(GIVEN PASSAGE):
★ ★ ★ ★
The issue presented in this case is whether the AJ erred in finding that Complainant was not subjected to discrimination when she was removed from her position during her probationary period.

BACKGROUND

Complainant is a former Accountant at the Agency's Annual and Benchmark Surveys Section, Direct Investment Division, Bureau of Economic Analysis (BEA) facility in Washington, D.C. Complainant was hired as an Accountant on August 3, 2009, pending a one year probationary period. Seven other accountants were also hired at approximately the same time. Two out of the seven accountants hired were African-American and one was female. The supervisor (S1) assigned the new accountants to the Lead Training Accountant (LTA) (Caucasian male). The LTA was not a supervisor but he conducted one-on-one training sessions and group training sessions for the new accountants. On August 10, 2009, Complainant informed her second-line supervisor (Caucasian female) (S2) that she needed 10 minutes in the morning and another 10 minutes in the afternoon to visit the lactation room to express breast milk. S2 did not tell S1 and LTA that Complainant would be taking this time until several weeks after she was told. LTA held many of the training sessions during the time Complainant was away from her desk or at lunch. LTA noted that Complainant was routinely late for training but did not discover the reason until later. During Complainant's second week on the job, the LTA informed her that she was not on par with the other new accountants. LTA reported this information to S1. S1 asked LTA to keep him informed about her progress.

Complainant emailed S1 for clarification regarding LTA's comments. She also offered to take training classes for any deficiencies that he deemed she may have. On September 30, 2009, LTA sent an email to S1 informing him that Complainant had not completed the edit checks for two affiliate survey forms that he had instructed her to perform. He also reported that Complainant had refused to comply with his request to contact a reporter and instead rationalized the numbers that were given on the form, which was contrary to proper accounting procedures for verifying data. Thereafter, LTA completed an audit of a folder that was assigned to Complainant. On September 30, 2009, S1 spoke with a Human Resources (HR) employee and informed him that Complainant was not performing as expected and would be given 60 days to improve her performance. He indicated that Complainant's 60 days would expire on October 13, 2009, and that the Agency intended to let her go if her performance did not dramatically improve. The HR employee told S1 that he would prepare the termination memorandum and that all he needed was an explanation of how Complainant's performance did not meet the standards that were articulated to her and/or when she was provided additional training/assistance.
★ ★ ★ ★
(MATERIAL PROVIDED):
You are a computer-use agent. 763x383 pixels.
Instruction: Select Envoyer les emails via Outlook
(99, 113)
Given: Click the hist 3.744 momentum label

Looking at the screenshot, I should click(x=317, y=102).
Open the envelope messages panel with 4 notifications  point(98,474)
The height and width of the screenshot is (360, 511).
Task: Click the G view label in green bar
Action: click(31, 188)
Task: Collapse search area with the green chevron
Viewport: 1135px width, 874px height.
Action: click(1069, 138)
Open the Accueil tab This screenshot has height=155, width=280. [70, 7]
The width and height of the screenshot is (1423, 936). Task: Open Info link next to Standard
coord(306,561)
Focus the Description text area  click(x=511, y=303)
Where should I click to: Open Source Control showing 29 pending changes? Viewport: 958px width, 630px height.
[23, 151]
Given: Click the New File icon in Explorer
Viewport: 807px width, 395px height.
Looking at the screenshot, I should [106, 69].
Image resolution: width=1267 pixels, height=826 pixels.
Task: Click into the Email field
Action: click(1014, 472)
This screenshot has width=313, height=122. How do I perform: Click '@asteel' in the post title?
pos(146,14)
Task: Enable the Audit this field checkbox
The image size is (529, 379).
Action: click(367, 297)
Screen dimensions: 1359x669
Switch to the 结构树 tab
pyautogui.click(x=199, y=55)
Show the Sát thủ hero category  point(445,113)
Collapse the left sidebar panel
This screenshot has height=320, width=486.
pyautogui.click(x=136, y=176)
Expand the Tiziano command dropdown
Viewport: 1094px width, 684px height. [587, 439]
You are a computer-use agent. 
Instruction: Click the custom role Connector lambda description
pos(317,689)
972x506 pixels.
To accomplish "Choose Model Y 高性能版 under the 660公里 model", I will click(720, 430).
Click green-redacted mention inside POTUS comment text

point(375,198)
★ ★ ★ ★
(EXERCISE TASKS):
[1] According to the case background, on what date was Complainant hired as an Accountant?
[2] Extend the case background, picking up after its final sentence.
The entries have no role here.

(RESULTS FOR EACH TASK):
[1] August 3, 2009.

[2]
On October 7, 2009, LTA noted that during a question and answer meeting that was focused on how to fix documents, Complainant asked questions related to when it was okay to leave documents with known errors, when missing data could be left missing and when she had to ask the reporter for the missing information. On or about October 9, 2009, S1 and the LTA met with Complainant to discuss the issues/deficiencies. Complainant was presented with two written audit reports pointing out errors she made in processing the 2008 BE-11 reports for two companies. S1 also pointed out a company's sales figure that Complainant should have questioned because it appeared too large. S1 told Complainant that her mistakes were unacceptable and that they needed to be corrected.

Complainant thereafter requested the opportunity to review all folders that she had completed for accuracy, and S1 agreed to her request. S1 instructed LTA to complete a second audit after Complainant had completed her review. On October 15, 2009, LTA gave S1 a folder that he received from Complainant on September 25, 2009. S1 inquired whether Complainant had questioned a company about a line regarding ownership. LTA reported that she had not because she did not get any errors from the system indicating that something was wrong. S1 told Complainant that not contacting the company was unacceptable and left the office. Complainant told LTA that she was never notified to contact the company but LTA indicated that he had instructed her to contact the company but perhaps he may have forgotten. LTA also reported to S1 that saw Complainant streaming a tennis match on her computer which may have been a violation of the Agency policy.

On October 15, 2009, S1 submitted the information to the HR employee to create the termination memorandum. On October 30, 2009, S1 terminated Complainant during her probationary period.

On February 26, 2010, Complainant filed a formal complaint alleging that the Agency discriminated against her on the bases of race (African-American), sex (female), and color (Brown) when, on October 30, 2009, she was terminated from her position of Accountant, ZA- 0510-UV01, during her probationary period.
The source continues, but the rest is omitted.